MANCHESTER’s Moss Side district has had its’ share of social turmoil but a University project to recognise its historic multicultural music scene has been shortlisted for a National Lottery Award.

Centred on the defunct Reno nightclub, the community-based project involved archaeologists, artists, social historians and the public to highlight the story of 1970s club which fostered a musical community as rich and socially significant as that around the legendary Haçienda.

“It was our Mecca,” says Linda Brogan, an artist and Reno regular whose memories inspired the community-based dig and subsequent exhibition.
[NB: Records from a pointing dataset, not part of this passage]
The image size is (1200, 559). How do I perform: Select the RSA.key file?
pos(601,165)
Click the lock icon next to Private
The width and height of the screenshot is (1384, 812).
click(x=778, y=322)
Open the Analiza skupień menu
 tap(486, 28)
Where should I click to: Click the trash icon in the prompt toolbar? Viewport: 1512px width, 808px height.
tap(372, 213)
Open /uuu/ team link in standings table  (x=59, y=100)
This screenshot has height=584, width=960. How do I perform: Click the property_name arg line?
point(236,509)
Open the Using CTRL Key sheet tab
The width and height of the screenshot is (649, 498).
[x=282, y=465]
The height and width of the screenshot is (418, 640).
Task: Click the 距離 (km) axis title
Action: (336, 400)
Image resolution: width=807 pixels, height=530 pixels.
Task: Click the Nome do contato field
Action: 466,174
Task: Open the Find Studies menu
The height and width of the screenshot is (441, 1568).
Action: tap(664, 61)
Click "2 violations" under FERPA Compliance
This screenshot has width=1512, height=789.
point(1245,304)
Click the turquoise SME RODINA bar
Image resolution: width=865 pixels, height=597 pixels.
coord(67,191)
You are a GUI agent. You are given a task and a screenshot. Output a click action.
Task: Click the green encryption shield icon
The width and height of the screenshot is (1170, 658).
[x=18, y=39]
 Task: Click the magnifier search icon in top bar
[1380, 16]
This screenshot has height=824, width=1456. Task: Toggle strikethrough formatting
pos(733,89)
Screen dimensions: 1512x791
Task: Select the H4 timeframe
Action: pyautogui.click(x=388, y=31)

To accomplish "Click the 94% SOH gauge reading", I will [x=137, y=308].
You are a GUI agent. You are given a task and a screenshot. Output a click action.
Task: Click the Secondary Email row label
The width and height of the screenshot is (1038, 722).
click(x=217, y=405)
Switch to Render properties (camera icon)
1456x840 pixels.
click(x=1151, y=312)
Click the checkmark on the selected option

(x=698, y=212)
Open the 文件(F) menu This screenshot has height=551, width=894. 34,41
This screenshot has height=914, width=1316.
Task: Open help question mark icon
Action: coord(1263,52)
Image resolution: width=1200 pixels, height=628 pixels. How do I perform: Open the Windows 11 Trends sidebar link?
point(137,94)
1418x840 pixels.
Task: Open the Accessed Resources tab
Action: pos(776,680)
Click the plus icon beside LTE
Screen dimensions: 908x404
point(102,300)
Closed in 1986, the Reno was demolished and apparently forgotten – all but a footnote in the triumphant and noisy history of Manchester’s rampant nightlife.

But working with researchers and students from the University of Salford’s Centre for Applied Archaeology, Linda worked out from aerial photographs that the Reno had just been filled in and not destroyed.

Arts Council England, supported by the National Lottery, invested £65,000 to boost local fundraising for the dig in 2017 which attracted regional and national media attention.

The extracted artefacts were supplemented by photographs and first-hand accounts of club-goers curated into a 12-month exhibition at the Whitworth Museum up the road. 45,000 people interacted with memoirs online, 80,000 with excavation progress videos, 1,500 attended the exhibition and 800 came to all night party

Linda says: “Excavating the Reno has raised community pride in Moss Side. It’s not just the numbers, but the personal impacts. When people joined others at the dig, sometimes after 40 years, they hugged and spoke like it was yesterday.

Building self-respect

“In its day, the Reno made friends of people who would not normally be in each other’s sphere of contact and it did so again 40 years later when people like posh Margaret and Alcina met down there as archaeology volunteers,” she stressed.

“It’s all about linking the community and building respect and self-respect. So now someone is commissioning a book about us, we’re involved in Manchester History Festival and now this Lottery Award nomination – It is like we are finally being awarded our place in history. That makes us feel good about ourselves as a community.”

The Reno nightclub dig has been filled in again now and the site is likely to be developed for residential and commercial use by Manchester City Council. A fight for a plaque to commemorate the club has also begun.

Dr Mike Nevell, head of archaeology at the University of Salford, said: “The archaeology of the recent past is easily overlooked. We tend to assume that we know everything there is to know about the physical remains of our own lifetime. Yet photographs, letters, clothes, and increasingly computer data are easily lost and forgotten.

“Engaging with the memories and artefacts of The Reno reminds us that Manchester’s culture is ever changing and that its very important to capture as many different experiences of living in our city as possible. That’s one of the things that makes Manchester such a great place to live’.